Note the use of “bishop” in its other New Testament appearances:
“Paul and Timothy, the servants of Jesus Christ, to all the saints in Christ Jesus which are at Philippi, with the bishops and deacons” (Phil 1:1).
“A bishop must then be blameless, the husband of one wife… one who rules his own house well, having his children in submission with all reverence” (1 Tim 3:1, 4) [Do modern-day bishops have wives and children?]
(Speaking of Jesus ) “For you were like sheep going astray, but have now returned to the Shepherd and Bishop of your souls” (1 Peter 2:25). This text utilizes two words, both of which are interchangeable with the office and function of an elder.
Of course, from reading this post and the comments, I know that most, if not all, who are in this thread reject the Bible as the sole authority in matters pertaining to religious teaching and practice. I just wanted to note that this article attempted to make a distinction between elders and bishops where the Bible does not. Therefore, one would need to cite some other source of authority rather than appealing to the Bible when teaching this error.
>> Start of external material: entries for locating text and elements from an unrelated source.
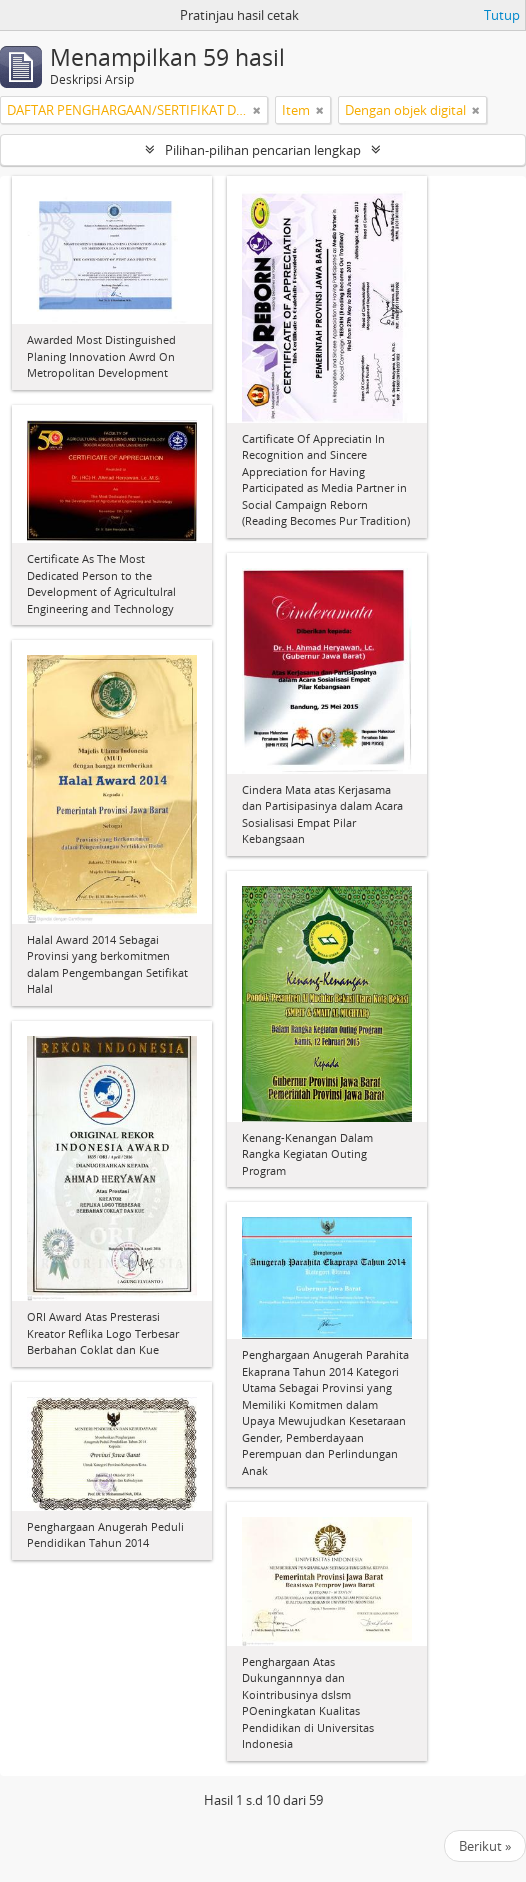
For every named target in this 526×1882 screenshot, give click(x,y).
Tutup (502, 15)
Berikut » (485, 1846)
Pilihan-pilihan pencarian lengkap (263, 150)
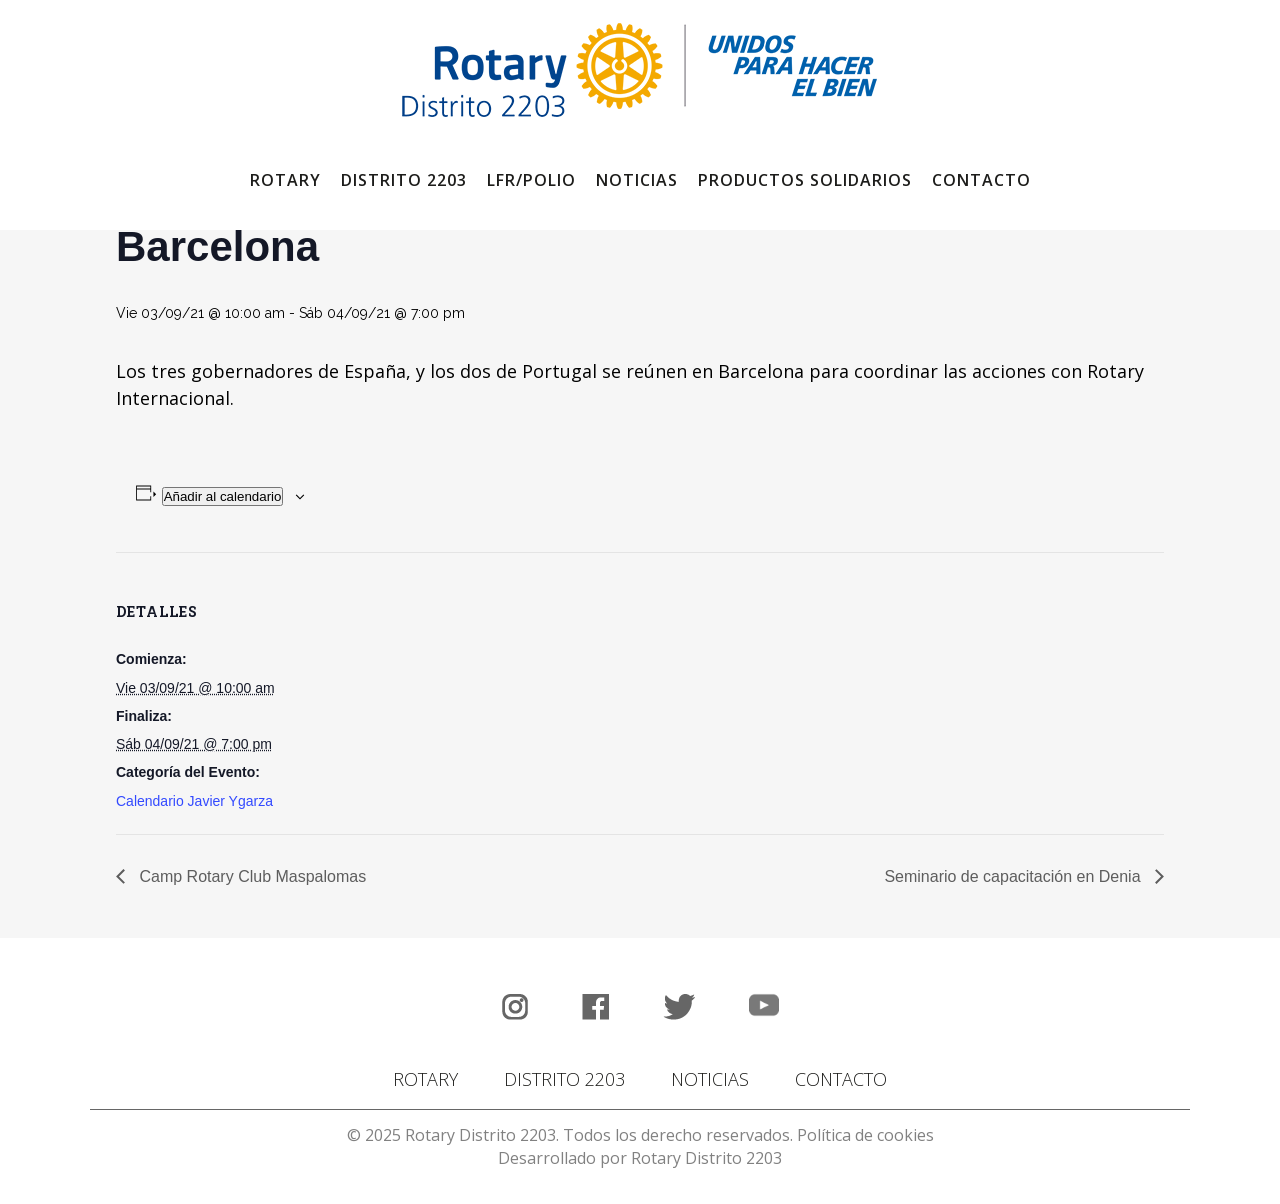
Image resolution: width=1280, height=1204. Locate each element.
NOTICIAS (710, 1079)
Thank you for visiting the OrthodoxBridge. You’re right that Ignatius of Antioch’s understanding of the office of the bishop goes beyond the principle of sola scriptura but that does not make an error. I’m working on an article on the episcopacy that hopefully will be published soon.
“Biblically speaking, there is zero distinction between a bishop and an elder.”
I would ask you to reevaluate this statement in light of I Tim. 5:17 – “Let the elders who rule well be considered worthy of double honor, especially those who labor in preaching and teaching.” Calvin even comments on this verse with the following statement – “We may learn from this, that there were at that time two kinds of elders; for all were not ordained to teach. The words plainly mean, that there were some who “ruled well” and honorably, but who did not hold the office of teachers.” So if you go back to I Tim. 3:2 it notes that a bishop/overseer must be able to teach, yet we see in 5:17 that not all elders are teachers. Thus it could be said that all overseers are elders, but not all elders are overseers. This is why some, though not all, who maintain an episcopal order would simply describe a bishop as a first amongst equals, his equals being all those in the Presbyterate. You can see a similar instance in I Pet. 5:1 wherein he refers to himself as a “fellow elder”, obviously not all elders were Apostles but it is explicitly stated that all Apostles were elders.
The title may not match perfectly, yet, I ask, what office would Timothy correspond to? He was a person who appointed elders, yet he was not an apostle himself. He had an office in the apostolic place however. He was part of that “third office.” So the churches call that office “bishop” today, and why should they not, as even Peter referred to himself as an elder. Yet Peter was an “elder” who certainly had more authority than other elders! Timothy was in a position to appoint both elders (pastors, bishops if you will) and deacons. The structure is still three way, namely, Timothy’s Position, Elder/Pastor/Bishop, Deacon. Its still a three pronged office system. Therefore, in that day, their was a hierarchy among bishops/elders and eventually the title of “presbyter” became attached to the lesser office, while “bishop” became attached to the greater. Yet the distinction is clear.
You made a good point. It reminds me a family picture where mom and the kids are in the photo but dad seems to be missing. Where’s dad? He’s the one taking the picture!